Bruner starts out on the right track (give your building an identity and have it tell a story) but then delivers a record scratch at the end: how do better tech and more services build an identity or tell a story? While it’s conceivable that a certain suite of amenities may attract like-minded tenants, amenities – especially tech-based ones – obsolesce quickly, and their lack of staying power translates into an inability to tell any sort of cohesive story or to tie together a community.
Later, the piece dives into what I think is the heart of the matter, which is that developers and apartment managers haven’t yet mastered the art of building communities in apartment buildings. Cities are both notorious and adored for their anonymity and countering that prevailing mindset is a massive challenge. As Bruner says, they have to teach people how to make friends within their own building. So instead of offering just yoga studios, they’re supply actual yoga teachers.

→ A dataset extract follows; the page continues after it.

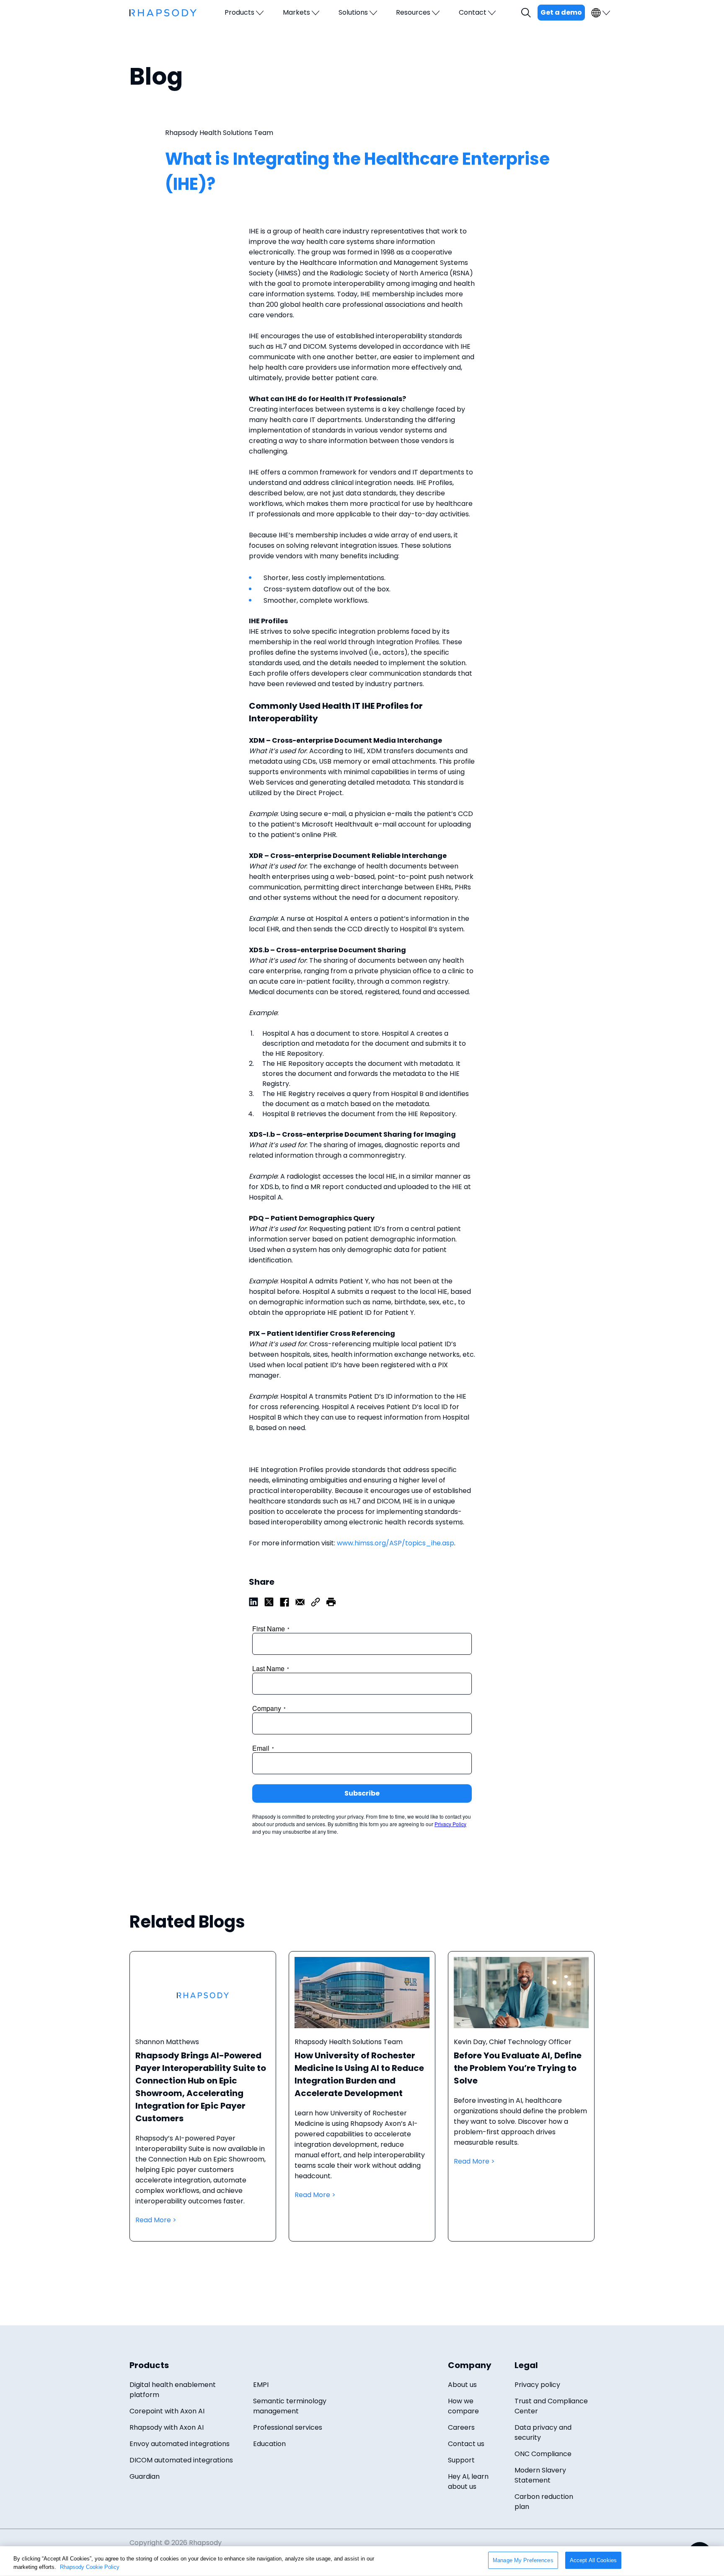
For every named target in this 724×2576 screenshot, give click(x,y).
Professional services (287, 2427)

KIN, the arm of Tishman Speyer launched in partnership with co-living company Common, is wagering that the best way to goad residents into making friends is through the sharing economy. It's novel to see the market used as a tool to seed community. Capitalism is good for many things, but it hasn't exactly earned its stars as a uniting factor. Can it work? This is how KIN envisions it playing out: say you need a babysitter and another family in the building also needs a babysitter on the same night. Through their concierge, you can arrange to share the babysitter, thus decreasing your cost, and possibly meeting a friend in the process.

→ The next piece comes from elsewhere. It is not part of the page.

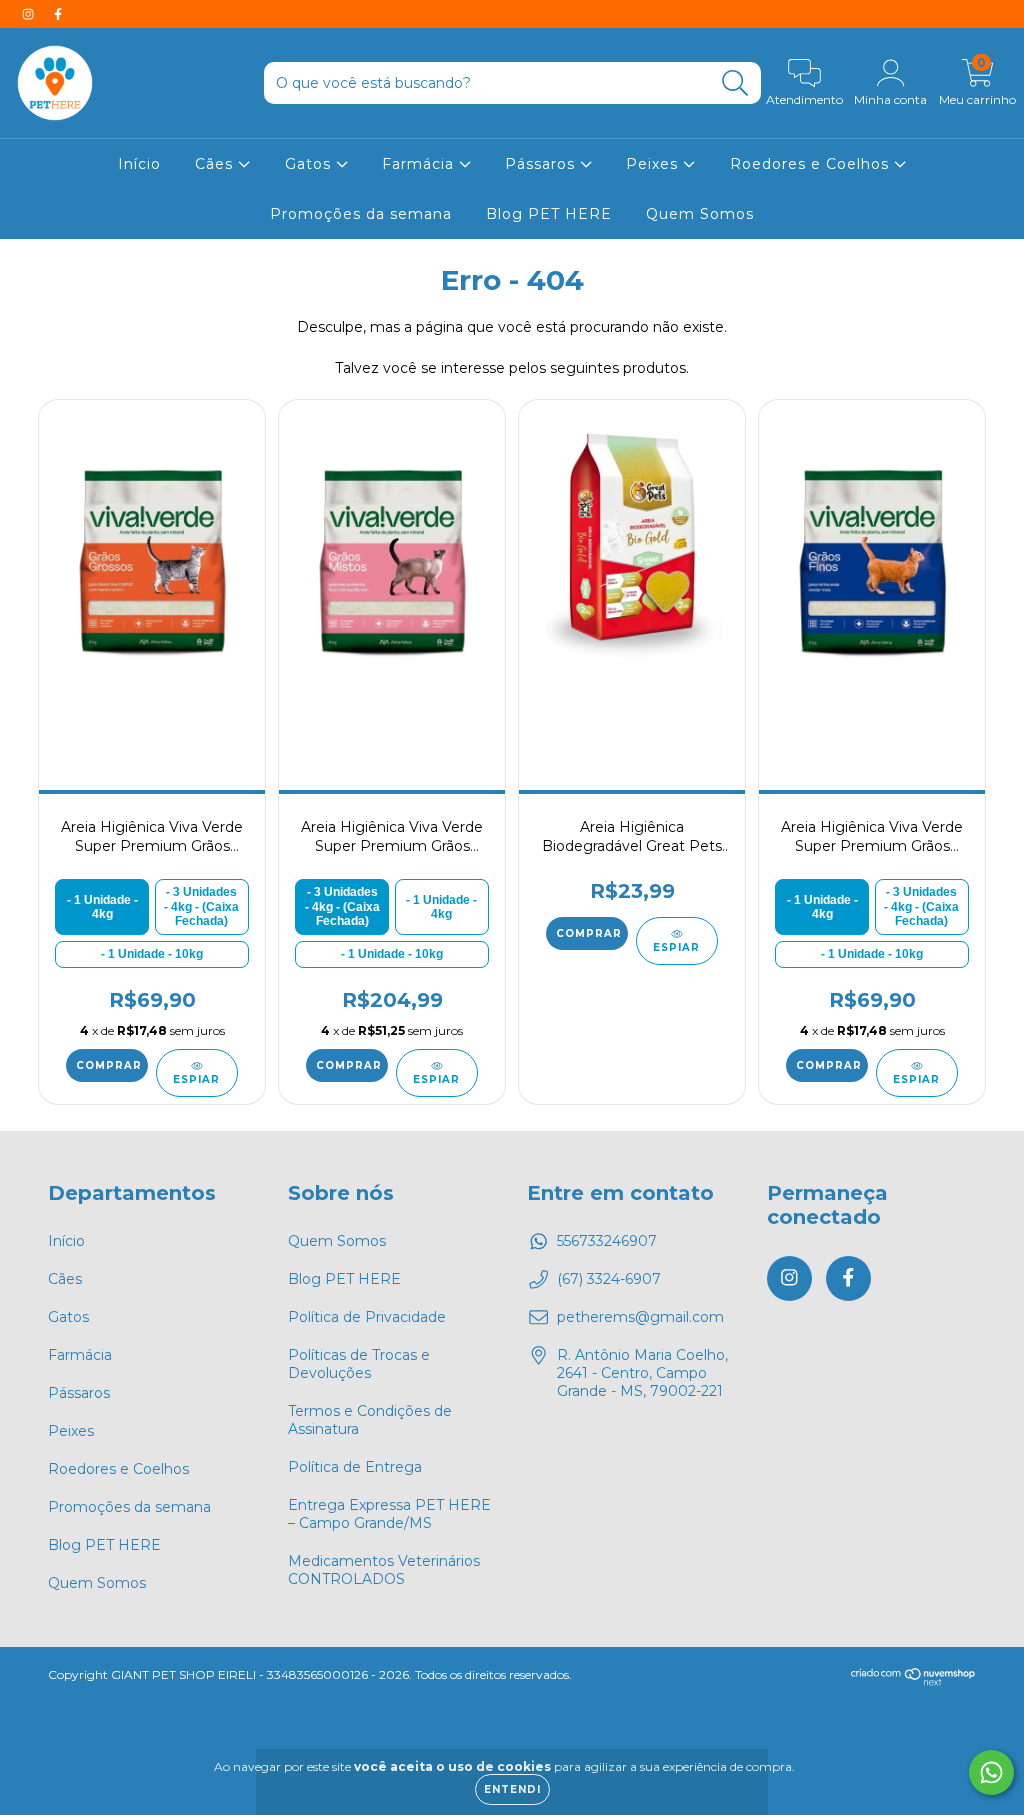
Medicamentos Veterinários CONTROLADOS (384, 1570)
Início (139, 164)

The challenge is that in this scenario, the actions used as the basis of friendship formation - finding a babysitter - aren't particularly meaningful. If developers want to create buildings with identity, then what they're really after is creating meaningful experiences for their residences and tying those experiences to the building. This is, obviously, a much more complicated task than selecting from a menu of hot new amenities.
They should steal a page from religion’s playbook. There's a reason religious congregations, with their traditions and ability to house lifecycle events, have historically offered such a successful and stable platform for community growth. Proximity and cost-sharing does not have the same heft.
You have to ask yourself: how often have you become close friends with the person you run into at the mailbox or with whom you share a dog-walker? Proximity does breed attraction, as the saying goes, but if you're looking to seed durable relationships then you'd be better served if the shared activity itself had some meaning beyond time- and cost-savings. If this is the direction we are moving in - where we will be increasingly moving into high rises and will use them as our community-defining spaces - then if we want those communities to be substantial we will need more intentionality around the seeding actions.
KIN would be wise to design their community building not just around everyday resource sharing, but also around low-level lifecycle events - moments that encourage us to think about the passage of time or our roles in the community. It sounds far-fetched, but it’s not. Building managers take on a vastly more significant role in this world, becoming not just part hotel concierge, but, as crazy as it sounds, part quasi-clergy as well. They could leverage their building’s open spaces to host preschool graduations or school plays so that residents associate their spaces, and the faces they see in them, with moments in their lives that have real meaning. Because it's at those moments that people are present and open to making stronger connections.
And from a real estate value prospective, a building that creates actual community becomes more valuable, because while the tech amenities look great today, they look passé within two years. Friendships and community, however, do not.